Joe Leydon Film Critic The next time you hear someone complain that they sure don’t make them like they used to, point them in the direction of “Accidental Texan,” an unapologetically old-fashioned feel-good dramedy that, with a few minor tweaks, could pass as a newly rediscovered family-friendly feature from the mid-1970s.
Back then, the lead roles probably would have been filled by the likes of, say, Brian Keith and Kurt Russell. Here, Thomas Haden Church (“Sideways”) and Rudy Pankow (Netflix’s “Outer Banks”) do the honors, and they’re at the top of their game, along with supporting players Bruce Dern and Carrie-Anne Moss.
Undemandingly entertaining, director Mark Bristol’s well-crafted indie can be savored as a heaping helping of palate-cleansing sherbet, best enjoyed between viewings of bigger and louder but by no means better movies.

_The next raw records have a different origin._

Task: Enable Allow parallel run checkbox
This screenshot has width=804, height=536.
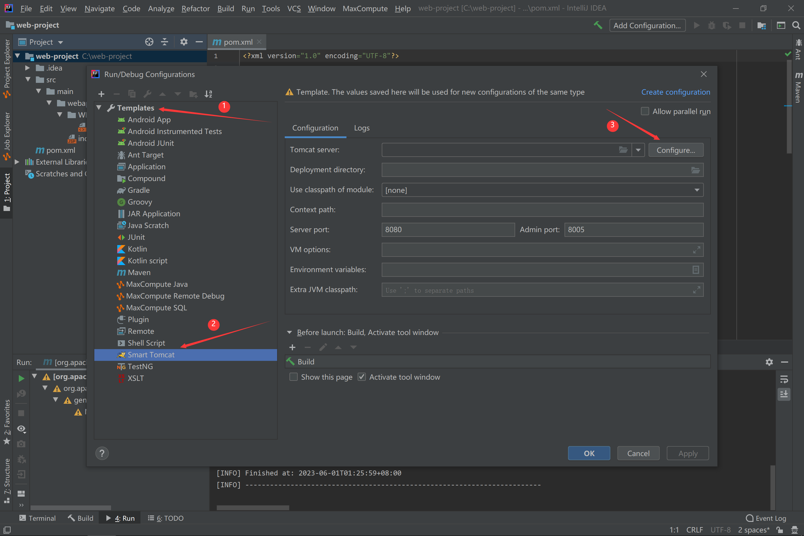Action: [x=645, y=111]
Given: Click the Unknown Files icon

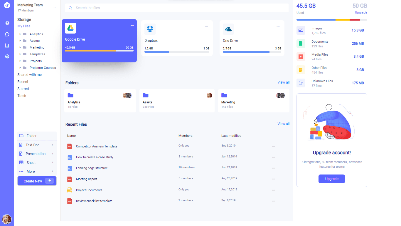Looking at the screenshot, I should [301, 83].
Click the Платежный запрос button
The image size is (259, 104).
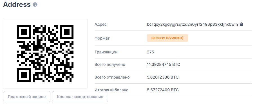(x=26, y=97)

And yes, that’s meant as a compliment. Things begin with a bang — several bangs, to be entirely accurate — when twentysomething Harvard dropout and budding actor Erwin Vandeveer (Pankow) turns his first big break into a total disaster by failing to silence his cellphone before a dramatic movie scene, thereby triggering explosions of multiple squibs meant to indicate his being on the wrong end of gunplay.